What the task asks:
After reading the entries below, report how many lines have the string "Enable" in them, giving the number alone.

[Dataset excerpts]

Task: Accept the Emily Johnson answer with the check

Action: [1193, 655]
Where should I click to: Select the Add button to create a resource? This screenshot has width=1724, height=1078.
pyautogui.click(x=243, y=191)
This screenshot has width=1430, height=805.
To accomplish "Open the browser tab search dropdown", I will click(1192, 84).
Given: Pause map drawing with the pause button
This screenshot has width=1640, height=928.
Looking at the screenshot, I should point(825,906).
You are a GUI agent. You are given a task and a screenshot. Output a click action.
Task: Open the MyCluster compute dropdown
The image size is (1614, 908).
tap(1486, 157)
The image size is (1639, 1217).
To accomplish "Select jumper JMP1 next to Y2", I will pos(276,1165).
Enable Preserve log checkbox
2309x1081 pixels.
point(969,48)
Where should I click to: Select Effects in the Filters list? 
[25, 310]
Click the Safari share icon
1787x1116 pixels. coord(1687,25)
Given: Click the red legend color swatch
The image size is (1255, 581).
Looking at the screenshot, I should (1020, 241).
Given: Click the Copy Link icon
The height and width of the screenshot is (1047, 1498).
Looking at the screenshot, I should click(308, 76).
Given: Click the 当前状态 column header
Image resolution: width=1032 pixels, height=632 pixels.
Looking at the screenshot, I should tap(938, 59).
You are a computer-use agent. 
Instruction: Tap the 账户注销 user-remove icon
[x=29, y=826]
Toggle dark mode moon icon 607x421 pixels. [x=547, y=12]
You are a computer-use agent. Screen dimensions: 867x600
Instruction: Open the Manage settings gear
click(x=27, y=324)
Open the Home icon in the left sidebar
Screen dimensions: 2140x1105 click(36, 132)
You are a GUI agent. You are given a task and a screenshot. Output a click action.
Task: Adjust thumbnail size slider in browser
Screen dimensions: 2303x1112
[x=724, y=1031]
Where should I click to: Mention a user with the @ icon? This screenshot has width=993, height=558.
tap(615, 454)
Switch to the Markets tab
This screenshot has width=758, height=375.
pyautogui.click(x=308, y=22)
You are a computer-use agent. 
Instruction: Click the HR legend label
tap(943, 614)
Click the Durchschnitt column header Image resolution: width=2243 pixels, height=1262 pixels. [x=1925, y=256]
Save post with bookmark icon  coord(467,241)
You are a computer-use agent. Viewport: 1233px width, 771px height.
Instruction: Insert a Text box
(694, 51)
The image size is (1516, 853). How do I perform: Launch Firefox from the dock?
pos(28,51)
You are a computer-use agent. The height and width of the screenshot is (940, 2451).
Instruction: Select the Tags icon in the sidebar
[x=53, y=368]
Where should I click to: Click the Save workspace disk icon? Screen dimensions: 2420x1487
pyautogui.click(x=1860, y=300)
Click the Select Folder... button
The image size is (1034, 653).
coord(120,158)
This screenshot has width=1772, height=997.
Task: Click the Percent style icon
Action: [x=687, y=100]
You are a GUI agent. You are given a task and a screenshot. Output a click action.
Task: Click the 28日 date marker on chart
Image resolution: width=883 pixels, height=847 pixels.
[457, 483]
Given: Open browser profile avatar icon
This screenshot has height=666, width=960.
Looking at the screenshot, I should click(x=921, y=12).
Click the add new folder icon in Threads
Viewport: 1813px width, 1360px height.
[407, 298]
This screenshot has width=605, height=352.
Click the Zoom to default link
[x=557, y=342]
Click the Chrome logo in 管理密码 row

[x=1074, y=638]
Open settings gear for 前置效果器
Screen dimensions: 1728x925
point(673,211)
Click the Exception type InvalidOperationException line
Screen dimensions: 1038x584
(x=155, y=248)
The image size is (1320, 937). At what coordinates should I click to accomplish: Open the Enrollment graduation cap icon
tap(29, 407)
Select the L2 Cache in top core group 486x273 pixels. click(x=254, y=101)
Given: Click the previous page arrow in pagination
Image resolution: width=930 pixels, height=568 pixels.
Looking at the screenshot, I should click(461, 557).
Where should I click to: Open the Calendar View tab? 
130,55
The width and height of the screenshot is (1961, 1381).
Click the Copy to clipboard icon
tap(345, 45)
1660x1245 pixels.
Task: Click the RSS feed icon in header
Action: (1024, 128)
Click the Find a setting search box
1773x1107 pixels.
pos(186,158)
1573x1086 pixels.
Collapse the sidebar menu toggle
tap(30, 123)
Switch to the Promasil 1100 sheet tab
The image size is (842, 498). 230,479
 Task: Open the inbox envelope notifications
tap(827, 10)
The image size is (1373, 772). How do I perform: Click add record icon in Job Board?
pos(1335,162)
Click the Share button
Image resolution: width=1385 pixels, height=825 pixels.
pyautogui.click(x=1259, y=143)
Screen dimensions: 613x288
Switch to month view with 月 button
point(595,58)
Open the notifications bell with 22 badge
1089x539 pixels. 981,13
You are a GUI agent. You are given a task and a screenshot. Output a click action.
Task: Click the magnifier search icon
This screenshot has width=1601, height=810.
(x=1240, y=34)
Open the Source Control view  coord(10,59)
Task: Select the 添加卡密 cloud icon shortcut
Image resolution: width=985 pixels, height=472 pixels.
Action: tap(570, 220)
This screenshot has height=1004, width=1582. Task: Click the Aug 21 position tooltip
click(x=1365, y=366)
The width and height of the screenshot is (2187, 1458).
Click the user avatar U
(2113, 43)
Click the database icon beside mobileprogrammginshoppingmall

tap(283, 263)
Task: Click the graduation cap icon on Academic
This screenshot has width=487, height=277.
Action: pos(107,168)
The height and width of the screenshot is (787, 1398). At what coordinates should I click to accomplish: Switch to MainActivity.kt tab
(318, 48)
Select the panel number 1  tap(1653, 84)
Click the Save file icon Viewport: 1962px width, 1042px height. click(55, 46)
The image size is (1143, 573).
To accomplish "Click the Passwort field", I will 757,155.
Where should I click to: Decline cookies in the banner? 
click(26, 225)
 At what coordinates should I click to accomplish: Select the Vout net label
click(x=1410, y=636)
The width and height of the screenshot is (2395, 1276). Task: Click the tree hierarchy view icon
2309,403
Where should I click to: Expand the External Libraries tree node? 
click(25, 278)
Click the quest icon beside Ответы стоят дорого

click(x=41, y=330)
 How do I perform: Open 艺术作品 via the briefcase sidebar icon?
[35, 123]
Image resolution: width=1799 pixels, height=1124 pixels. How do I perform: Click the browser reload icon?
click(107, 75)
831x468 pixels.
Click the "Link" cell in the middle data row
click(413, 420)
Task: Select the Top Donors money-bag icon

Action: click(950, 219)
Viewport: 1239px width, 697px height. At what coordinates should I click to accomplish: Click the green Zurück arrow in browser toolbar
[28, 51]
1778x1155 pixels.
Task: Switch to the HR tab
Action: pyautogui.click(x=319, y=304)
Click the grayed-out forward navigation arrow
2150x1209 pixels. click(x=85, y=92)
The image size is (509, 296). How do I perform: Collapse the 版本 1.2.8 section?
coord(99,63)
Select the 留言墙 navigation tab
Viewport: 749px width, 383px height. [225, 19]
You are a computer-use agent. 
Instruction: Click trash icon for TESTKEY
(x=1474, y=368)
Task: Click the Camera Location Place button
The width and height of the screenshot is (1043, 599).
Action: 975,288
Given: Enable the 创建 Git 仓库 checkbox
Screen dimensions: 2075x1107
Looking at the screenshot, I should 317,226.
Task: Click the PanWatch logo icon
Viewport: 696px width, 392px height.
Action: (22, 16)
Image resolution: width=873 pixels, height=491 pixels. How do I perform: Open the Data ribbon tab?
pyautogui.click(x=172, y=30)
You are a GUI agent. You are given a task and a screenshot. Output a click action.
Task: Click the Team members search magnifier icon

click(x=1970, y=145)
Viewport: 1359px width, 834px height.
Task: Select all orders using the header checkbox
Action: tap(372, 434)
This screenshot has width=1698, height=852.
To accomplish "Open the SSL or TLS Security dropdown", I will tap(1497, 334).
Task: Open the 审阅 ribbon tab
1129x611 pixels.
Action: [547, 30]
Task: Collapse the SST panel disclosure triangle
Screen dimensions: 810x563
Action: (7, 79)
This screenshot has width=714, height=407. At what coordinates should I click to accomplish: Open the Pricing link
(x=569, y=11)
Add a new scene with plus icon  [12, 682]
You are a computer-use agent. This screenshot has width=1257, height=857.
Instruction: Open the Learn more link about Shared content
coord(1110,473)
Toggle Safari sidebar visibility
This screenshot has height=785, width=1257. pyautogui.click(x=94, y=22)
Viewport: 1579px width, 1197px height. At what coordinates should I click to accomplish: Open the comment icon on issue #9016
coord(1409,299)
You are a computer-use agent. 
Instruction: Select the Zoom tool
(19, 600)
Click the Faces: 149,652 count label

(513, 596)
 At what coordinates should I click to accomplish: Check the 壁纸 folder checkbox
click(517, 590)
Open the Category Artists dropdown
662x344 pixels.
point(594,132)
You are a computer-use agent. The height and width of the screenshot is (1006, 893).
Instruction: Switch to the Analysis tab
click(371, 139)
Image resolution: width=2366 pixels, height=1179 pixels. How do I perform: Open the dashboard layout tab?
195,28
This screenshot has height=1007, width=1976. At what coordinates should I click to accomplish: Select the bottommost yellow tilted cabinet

Response box:
2